La posa di reti di protezione dovrebbe consentire di riaprire in modo limitato. In seguito sarà realizzato un ponte per aggirare la zona a rischio

La strada della Valle Calanca, chiusa dal 20 agosto a causa di diverse colate detritiche, rimarrà impraticabile a partire da Molina Nord ancora per giorni. I comuni di Calanca e Rossa rimarranno dunque raggiungibili solamente in elicottero almeno fino a settimana prossima, ovvero quando il materiale sarà sufficientemente sgomberato e si potrà garantire un grado accettabile di sicurezza. Tuttavia, i lavori di pulizia della parete rocciosa e di sgombero della strada sono fortemente influenzati dalle condizioni meteorologiche: quando piove (e domani, venerdì, sono previste precipitazioni) gli operai si fermano per motivi di sicurezza. Sicurezza dei collaboratori che ha ovviamente la massima priorità. In questo contesto la sfida maggiore rimane rappresentata dall'area instabile sopra il Pont Nef, tra Buseno e Arvigo: “Ancora oggi, sul pendio vi è molto materiale roccioso sciolto che potrebbe mettersi in movimento in qualsiasi momento”, ha spiegato l'ingegnere cantonale Reto Knuchel, citato in un comunicato. Insomma, anche se l'Ufficio tecnico dei Grigioni (Utg) sta lavorando a pieno regime per mettere in sicurezza e sgomberare i tratti stradali interessati, “la situazione rimane difficile”.

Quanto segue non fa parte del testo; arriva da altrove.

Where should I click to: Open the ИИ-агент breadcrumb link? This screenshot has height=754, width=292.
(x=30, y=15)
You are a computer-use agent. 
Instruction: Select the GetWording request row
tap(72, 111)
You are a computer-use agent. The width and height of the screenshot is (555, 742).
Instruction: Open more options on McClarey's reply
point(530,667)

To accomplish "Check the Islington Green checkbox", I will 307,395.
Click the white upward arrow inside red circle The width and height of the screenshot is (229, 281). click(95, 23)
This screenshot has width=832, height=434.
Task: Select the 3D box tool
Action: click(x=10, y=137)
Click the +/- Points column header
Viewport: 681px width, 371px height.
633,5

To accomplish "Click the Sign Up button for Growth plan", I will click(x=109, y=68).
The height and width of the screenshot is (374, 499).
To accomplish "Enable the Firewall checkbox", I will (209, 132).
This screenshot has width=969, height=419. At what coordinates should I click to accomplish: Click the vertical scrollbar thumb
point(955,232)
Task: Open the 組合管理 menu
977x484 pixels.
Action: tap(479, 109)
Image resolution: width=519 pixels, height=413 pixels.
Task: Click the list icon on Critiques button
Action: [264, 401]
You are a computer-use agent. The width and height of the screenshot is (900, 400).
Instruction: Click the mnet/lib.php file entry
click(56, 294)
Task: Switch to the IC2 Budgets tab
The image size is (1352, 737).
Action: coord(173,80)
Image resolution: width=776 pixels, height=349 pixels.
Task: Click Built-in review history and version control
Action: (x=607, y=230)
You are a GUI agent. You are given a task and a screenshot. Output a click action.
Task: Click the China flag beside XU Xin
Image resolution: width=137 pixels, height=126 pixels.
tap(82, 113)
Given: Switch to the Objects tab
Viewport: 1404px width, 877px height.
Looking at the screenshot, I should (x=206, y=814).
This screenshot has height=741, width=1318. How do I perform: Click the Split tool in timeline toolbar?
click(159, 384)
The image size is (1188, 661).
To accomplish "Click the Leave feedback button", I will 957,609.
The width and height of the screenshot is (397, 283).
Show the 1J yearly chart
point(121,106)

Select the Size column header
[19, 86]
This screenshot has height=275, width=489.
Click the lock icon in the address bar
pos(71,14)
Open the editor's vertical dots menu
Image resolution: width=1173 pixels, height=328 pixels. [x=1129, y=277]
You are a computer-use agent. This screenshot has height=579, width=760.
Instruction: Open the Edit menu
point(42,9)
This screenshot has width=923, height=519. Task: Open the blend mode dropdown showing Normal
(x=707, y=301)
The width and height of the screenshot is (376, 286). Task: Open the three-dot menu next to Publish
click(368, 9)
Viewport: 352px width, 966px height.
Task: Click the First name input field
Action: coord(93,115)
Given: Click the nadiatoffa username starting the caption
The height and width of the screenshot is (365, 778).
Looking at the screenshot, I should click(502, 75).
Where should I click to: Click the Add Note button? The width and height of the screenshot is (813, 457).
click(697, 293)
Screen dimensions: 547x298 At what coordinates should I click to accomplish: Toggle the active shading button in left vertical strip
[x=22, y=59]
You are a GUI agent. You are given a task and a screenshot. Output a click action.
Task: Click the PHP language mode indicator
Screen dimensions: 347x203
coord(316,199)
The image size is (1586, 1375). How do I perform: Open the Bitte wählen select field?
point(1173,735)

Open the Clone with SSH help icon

Situazione che “preoccupa in egual misura la popolazione, le aziende locali, il turismo e il Cantone”, si legge nella nota. Per questo motivo oggi, 27 agosto, rappresentanti dell'Utg, Dorothea Rigonalli (sindaca di Calanca), Graziano Zanardi (sindaco di Rossa), rappresentanti del Comune di Buseno, gli Stati maggiori di condotta comunali, nonché un rappresentante delle aziende locali si sono incontrati in loco per valutare la situazione attuale e per discutere insieme l'ulteriore procedura. “L'attenzione si è concentrata su come garantire il più rapidamente possibile l'allacciamento della valle nelle condizioni di sicurezza attuali”. E a questo proposito l'Utg ha individuato due soluzioni che sta perseguendo in parallelo: da un lato la posa di reti di protezione che dovrebbe consentire di riaprire la strada almeno in modo limitato la prossima settimana, mentre dall’altro si sta progettando un ponte provvisorio sulla Calancasca per evitare la zona a rischio.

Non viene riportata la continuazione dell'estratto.